The currency value has been inverted to make it easier to see the relationship between the two. Pre-bust, during the latter stage of the banking boom, the currency appreciated by about 40%, only then to collapse by 60% as the economy imploded. Note the return to positive GDP.

Tourism is now the largest sector of the Cypriot economy, as the former number one, banking, is toast, but neither it nor the wider economy will benefit from any devaluation as it remains within the strait-jacket of the Euro.

None of these depositors will be happy about the lock down, particularly those with deposits of more than €100,000 who are about to take a “hair-cut” of up to 40% and in due course possibly more.

They will also wish to know more about the, “smart money,” that exited the deposit system just months before the proverbial hit the fan. As can be seen from the following chart, courtesy of Bloomberg, deposit growth has been negative for eight of the past 10 months, with a particular increase in withdrawals, some €2BN during the 3 months to the end of January 2013.

weekly_blog_130328_2

Any investigative journalist worth his or her salt could ascertain if the “smart money” included any of the political elite, as surely in these days of, “fairness,” hammered home so often by policymakers of late in respect of the sharing of austerity pain, it’s in the public interest to know, or at least that is how the Cypriot’s will see it.
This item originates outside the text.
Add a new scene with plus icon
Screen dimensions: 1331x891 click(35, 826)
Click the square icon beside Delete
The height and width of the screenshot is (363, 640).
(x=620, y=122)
Either way, the Cypriot and EU authorities state that the capital controls will alleviate a frightening “run” on banks and in the shorter term they may be right as, due to the controls, it will be more like a “trot.” However, this latest twist in the “debt deflation” response will increase suspicions and invoke less trust of the wider banking system and of policymakers in general, which will surely compound the future problems and pain and not be what the policymakers intended.